§ TASK ITEM
Output nothing but the line containing "Viewport: 749px width, 498px height." and the lines after it through the end of the material below, each reproduced exactly.

§ INPUT RECORDS
== Segment start ==

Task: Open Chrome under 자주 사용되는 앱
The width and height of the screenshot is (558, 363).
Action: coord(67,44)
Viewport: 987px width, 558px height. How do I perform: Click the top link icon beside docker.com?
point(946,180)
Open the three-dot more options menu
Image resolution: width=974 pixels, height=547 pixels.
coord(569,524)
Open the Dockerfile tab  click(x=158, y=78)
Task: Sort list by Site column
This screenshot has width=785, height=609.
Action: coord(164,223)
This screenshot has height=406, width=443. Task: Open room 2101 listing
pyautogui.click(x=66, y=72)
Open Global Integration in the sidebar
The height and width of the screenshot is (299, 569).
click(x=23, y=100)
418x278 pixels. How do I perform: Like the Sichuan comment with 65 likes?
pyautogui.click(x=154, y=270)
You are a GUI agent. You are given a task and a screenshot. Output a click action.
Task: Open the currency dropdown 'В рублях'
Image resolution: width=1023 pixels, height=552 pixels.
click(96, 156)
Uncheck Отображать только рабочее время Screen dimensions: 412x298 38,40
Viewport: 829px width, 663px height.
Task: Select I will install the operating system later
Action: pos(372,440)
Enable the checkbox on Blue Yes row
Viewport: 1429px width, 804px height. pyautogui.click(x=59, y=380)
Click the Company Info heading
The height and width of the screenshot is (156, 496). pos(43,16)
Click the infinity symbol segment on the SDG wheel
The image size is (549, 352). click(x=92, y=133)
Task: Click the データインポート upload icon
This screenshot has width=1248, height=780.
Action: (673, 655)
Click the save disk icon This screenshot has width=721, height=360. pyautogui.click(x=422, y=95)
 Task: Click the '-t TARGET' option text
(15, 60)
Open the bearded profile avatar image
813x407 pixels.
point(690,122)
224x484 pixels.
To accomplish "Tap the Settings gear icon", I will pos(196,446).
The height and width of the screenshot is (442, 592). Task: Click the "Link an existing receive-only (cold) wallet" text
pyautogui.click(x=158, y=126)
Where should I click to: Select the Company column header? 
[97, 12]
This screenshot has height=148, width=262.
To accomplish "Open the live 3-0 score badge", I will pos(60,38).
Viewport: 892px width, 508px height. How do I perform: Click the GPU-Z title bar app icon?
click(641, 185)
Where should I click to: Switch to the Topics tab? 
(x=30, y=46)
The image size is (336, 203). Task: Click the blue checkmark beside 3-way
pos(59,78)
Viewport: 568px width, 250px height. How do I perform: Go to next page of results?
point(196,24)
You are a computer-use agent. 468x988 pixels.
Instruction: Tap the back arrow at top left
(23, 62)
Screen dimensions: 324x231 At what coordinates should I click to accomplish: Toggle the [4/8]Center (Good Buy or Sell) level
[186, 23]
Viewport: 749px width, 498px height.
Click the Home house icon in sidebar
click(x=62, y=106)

== Segment end ==

§ YOUR SOLUTION
Viewport: 749px width, 498px height.
Click the Home house icon in sidebar
click(x=62, y=106)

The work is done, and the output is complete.